La vida secreta de una flor
Desde que tengo memoria, las flores me han acompañado con la misma constancia que el aire o la luz. No como simples motivos decorativos, sino como presencias vivas y misteriosas, cada una portando una historia que susurra desde cada pétalo. Fotografiarla es, para mí, una manera de escuchar. Una forma de traducir su vida secreta en imágenes: sus texturas frágiles, su geometría suave, sus colores que parecen soñados más que nacidos de este mundo.
Es una manera de tocar lo intangible, un intento de capturar lo invisible: el gesto silencioso de una hoja al curvarse, el sutil suspiro de una flor en reposo, el paso del tiempo en un tallo que cede, su dignidad en la decadencia, el símbolo oculto que cada especie ha llevado durante siglos —ese simbolismo ancestral que trasciende culturas y épocas.
Es un ejercicio de contemplación, de comunión, y también de interpretación visual. Sobre todo, es una forma de conexión íntima y silenciosa con lo efímero. Un acto completamente poético. Cada imagen invita a mirar más allá de la forma, hacia aquello que vibra en silencio bajo ella: fragilidad, sensualidad, transitoriedad, memoria.
Este trabajo nace de una fascinación profunda, casi antigua.
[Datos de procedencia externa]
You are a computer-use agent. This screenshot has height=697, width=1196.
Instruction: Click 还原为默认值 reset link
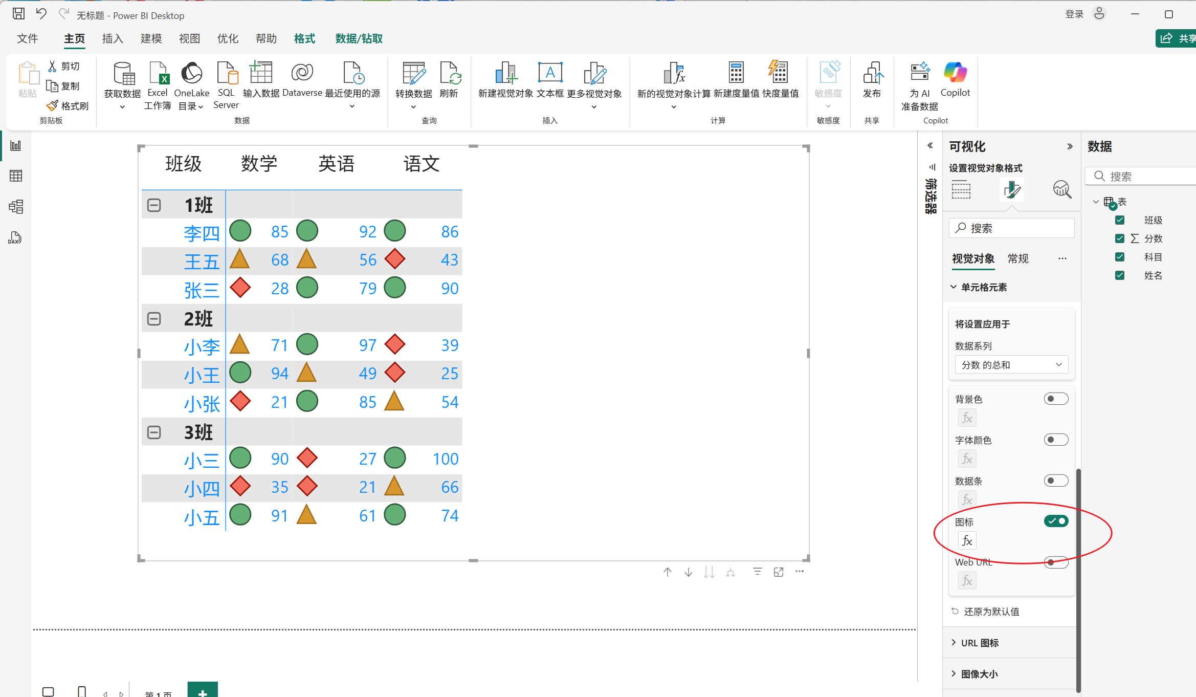tap(991, 612)
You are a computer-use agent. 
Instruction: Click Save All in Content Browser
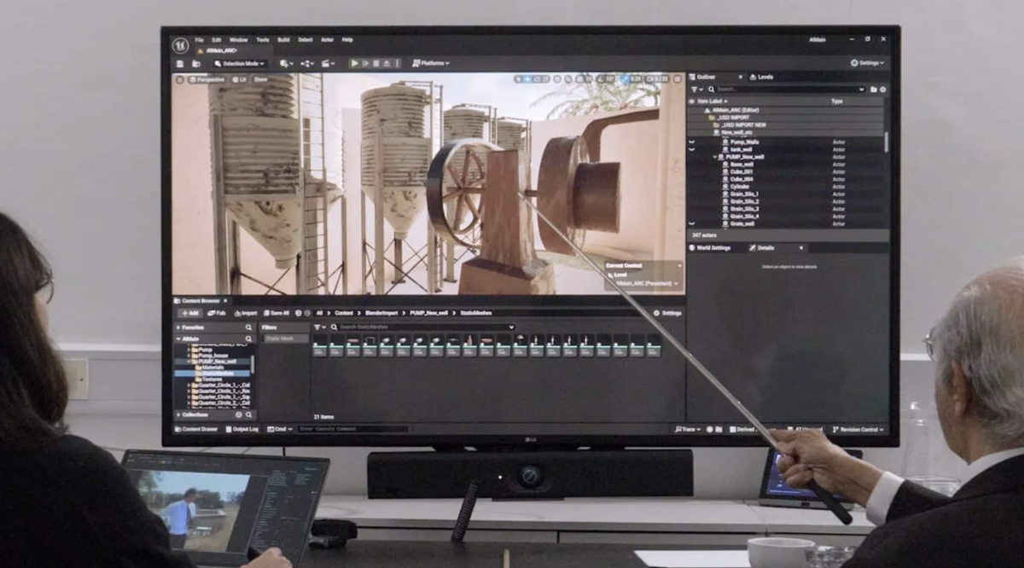pos(276,313)
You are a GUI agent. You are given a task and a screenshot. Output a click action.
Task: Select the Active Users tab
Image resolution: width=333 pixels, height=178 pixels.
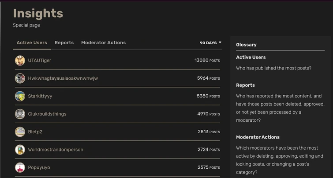(32, 43)
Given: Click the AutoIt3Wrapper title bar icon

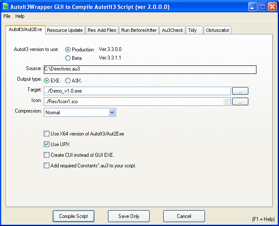Looking at the screenshot, I should tap(6, 6).
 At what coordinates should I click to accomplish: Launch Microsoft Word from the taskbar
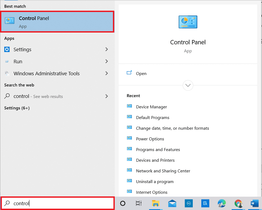[x=254, y=203]
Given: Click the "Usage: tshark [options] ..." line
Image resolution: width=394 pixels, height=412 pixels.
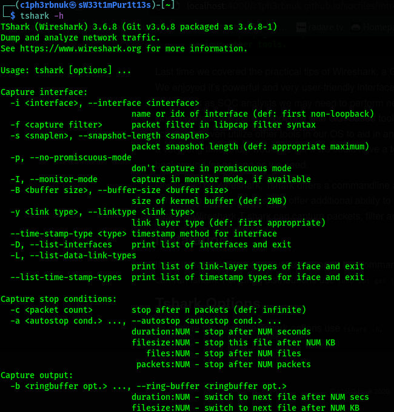Looking at the screenshot, I should (x=66, y=71).
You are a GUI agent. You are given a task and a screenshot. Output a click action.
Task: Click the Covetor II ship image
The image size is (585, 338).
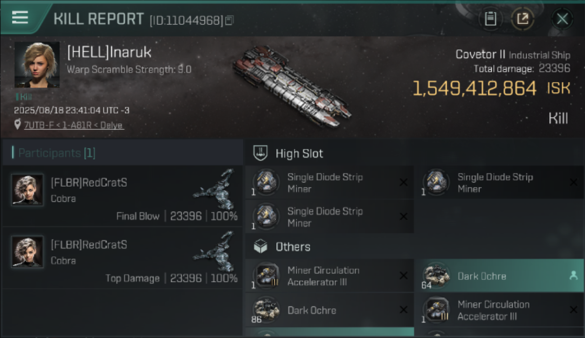(x=291, y=86)
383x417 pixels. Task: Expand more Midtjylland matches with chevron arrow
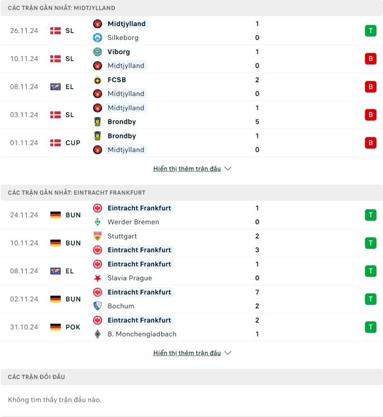[x=228, y=169]
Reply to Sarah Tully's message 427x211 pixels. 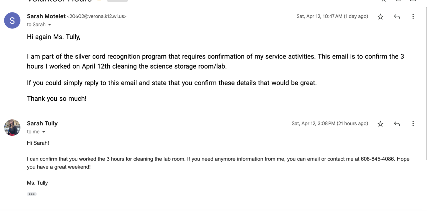(x=397, y=124)
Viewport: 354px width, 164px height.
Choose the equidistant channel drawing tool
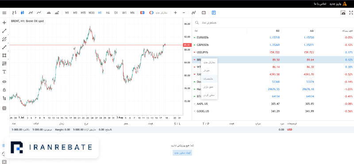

Me atrae lo que vive entre la realidad y el sueño: una belleza que no grita, sino que se esconde en las sombras del detalle. Allí, donde la flor deja de ser un objeto y se convierte en poema.
Mi cámara no documenta: escucha, interpreta, acompaña. Las flores no posan; simplemente existen. Y en esa existencia, revelan un mundo que solo se hace visible cuando se observa con la lentitud y la devoción que lo sagrado requiere.